The newcomers that are of note are Matilda “Tilda” Johnson (Gabrielle Dennis) a.k.a Nightshade, Rev. James Lucas (Reginald E. Cagney final, but charming performance) and the antagonist, John McIver a.k.a BushMaster. The latter, played by the talented Mustafa Shakir, brings a fresh take on a classic revenge story that is enriched by the exploration of Jamaican culture and society in Harlem. The perfect mix of charm, relentlessness and power that Shakir brings to the role of Bushmaster is what make his character one of the best parts of season 2. Similar to Black Panther‘s (portrayed by Michael B. Jordan), Marvel succeeds in providing us with an antagonist that is relatable, fascinating and a pleasure to watch.
Music remains a defining force that brings world of Luke Cage to live with a masterful selection of tracks on every episode that rivals the soundtracks for the Guardians of the Galaxy movies (personally, I enjoy Luke Cage‘s soundtrack more. Yeah, I said it, lol). Every scene in Harlem’s Paradise still remains as iconic and fresh as the first time that we set foot in that club during season one. By the end of the season, the idea of Harlem’s Paradise as character itself evolves in a very interesting way that will spark discussions for future seasons. When it comes to the action scenes, the showrunners do a great job of playing for laughs how incredibly strong and indestructible Luke Cage is by over-stating the fact that standard henchman stand no chance against him. As a running gag, there are many henchman that are knocked out instantly by just a tap on the head by Luke Cage. Having said that, the fight choreographers did a great job with the fights between Cage and Bushmaster by taking into consideration that those bouts were between two characters that were evenly matched and, thus needed to be interesting. All the bouts were unique and were spread-out throughout the season. One of the best decisions that the showrunners made was to give more importance to the individual story arcs that each character had thus creating the perfect balance between good action and great story. By understanding that we have a hero that is almost unbeatable, the show focused on giving us the best story possible throughout the multiple characters that we follow throughout all thirteen episodes.
Although this might be a tad spoilery, I feel the need to share that on episode 10 we have one of the coolest comic book duos and moments with the guest appearance of Danny Rand (Finn Jones), the Immortal Iron Fist. Though there are still issues with the fight choreography and its performance by Finn Jones, his portrayal of Danny Rand has improved remarkably and the relationship between his character and Mike Colter’s Luke Cage makes me very excited about the possibility of a future “Heroes for Hire” series or event on Netflix. For those that are not aware of “Heroes for Hire”, it is a comic book series that centers on Iron Fist and Luke Cage’s day-to-day escapades as part of their literal “Heroes for Hire” business. The “hero for hire” concept is teased throughout Luke Cage season 2, so the seeds are definitely there. (Netflix!!! Make This Happen!!! Yesterday!!!)

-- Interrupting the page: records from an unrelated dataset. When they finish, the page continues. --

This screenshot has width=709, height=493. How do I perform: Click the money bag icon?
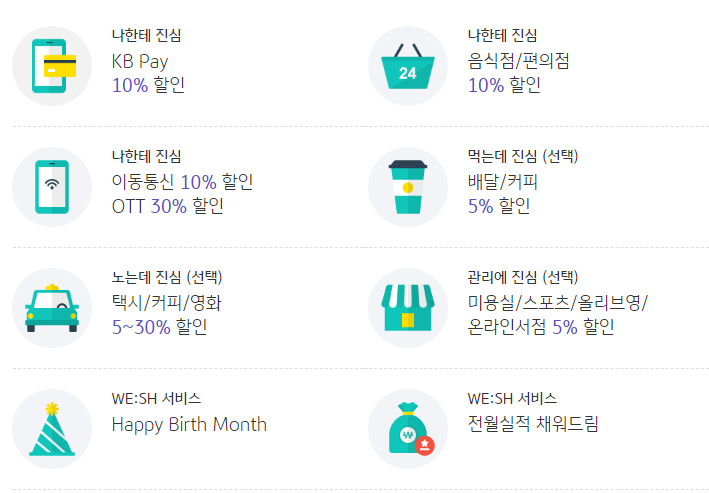pyautogui.click(x=408, y=429)
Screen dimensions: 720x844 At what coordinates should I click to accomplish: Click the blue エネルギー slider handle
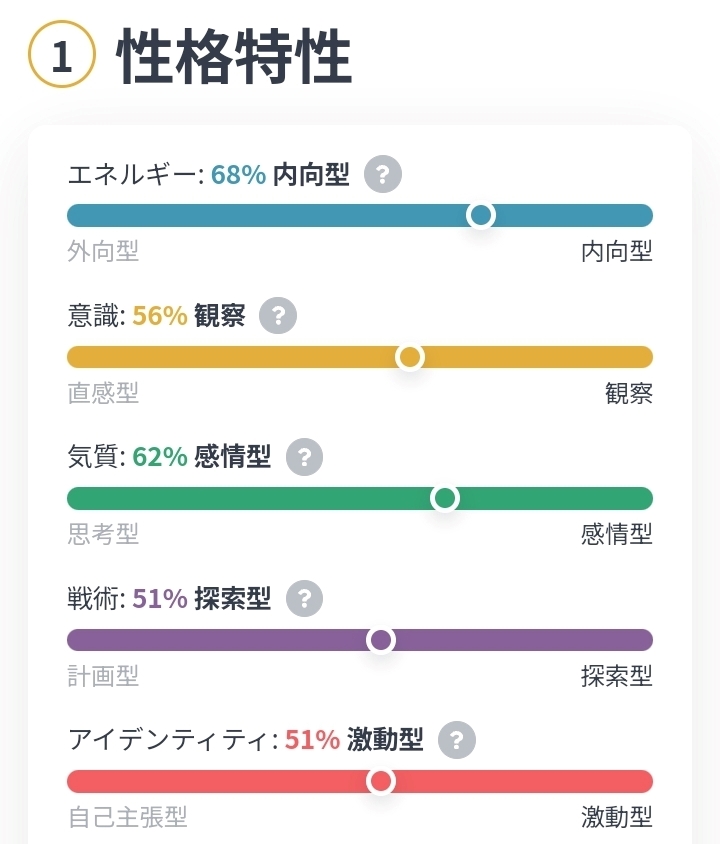[x=481, y=215]
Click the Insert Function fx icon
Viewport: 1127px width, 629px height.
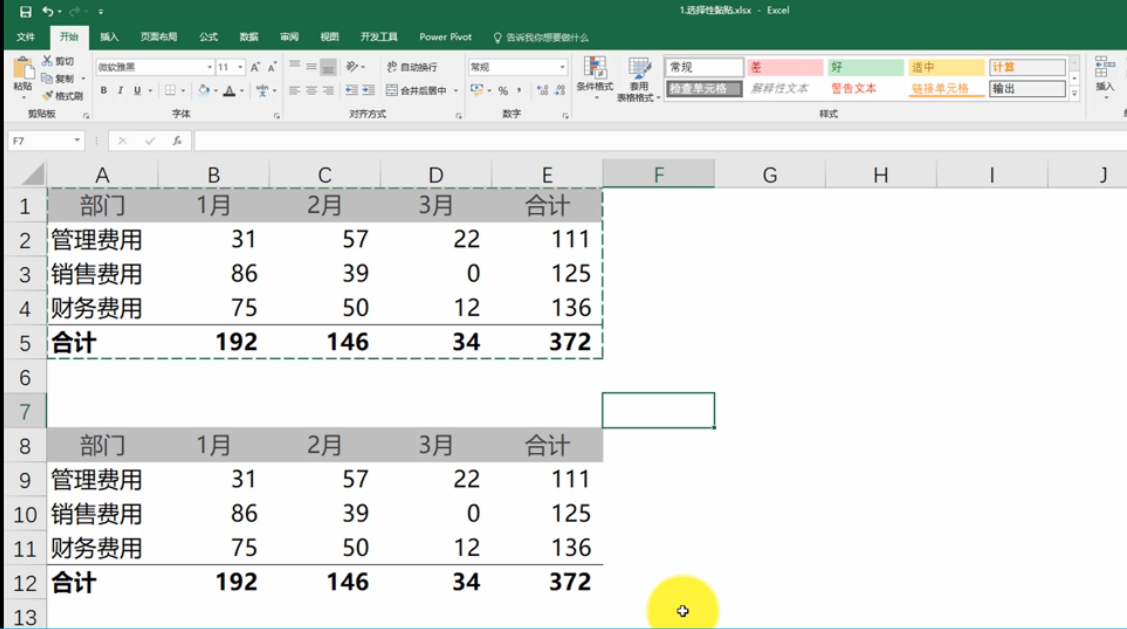click(177, 141)
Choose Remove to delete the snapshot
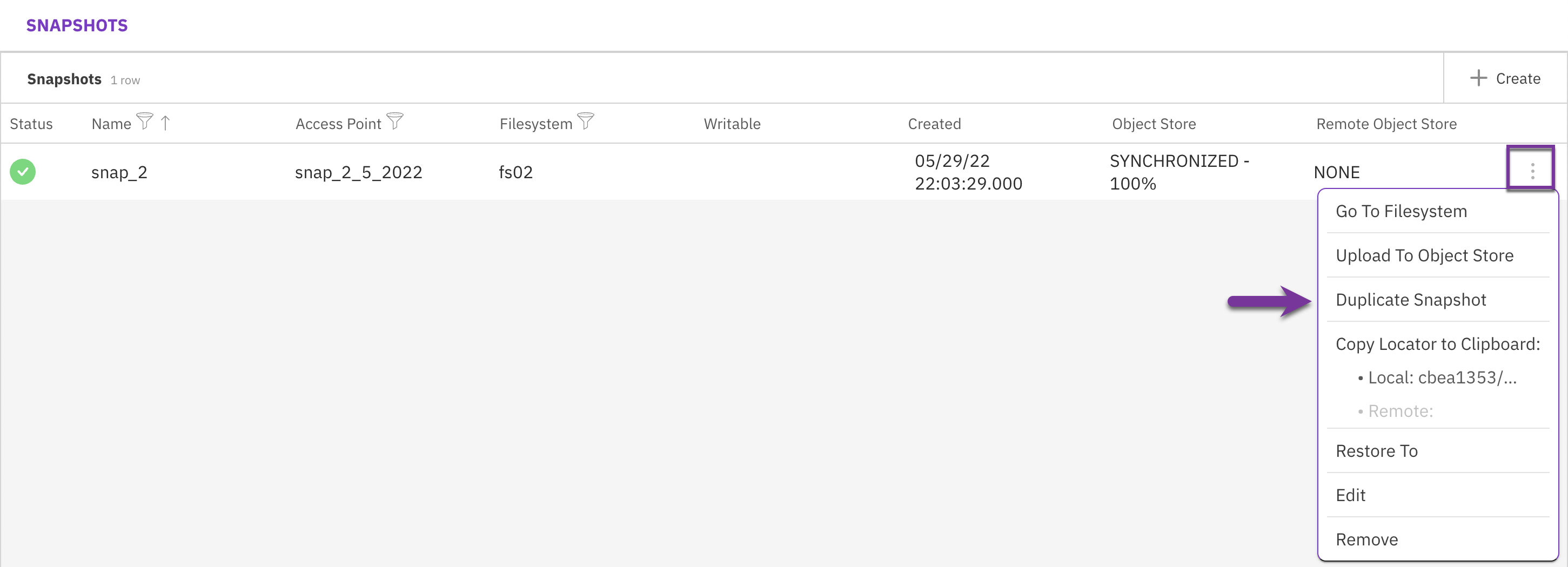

If you enjoyed season 1 of Luke Cage, you will love its sophomore outing. It’s one of those rare sequel series that finds a way of giving us more of what we love, while introducing new elements that make the entire experience surprisingly better and gratifying. To put it simply, it is The Godfather Part 2 to The Godfather. Yes, the improvements are that good and the ending leaves you desiring to see more of Luke Cage‘s story and the borough that he strives to defend.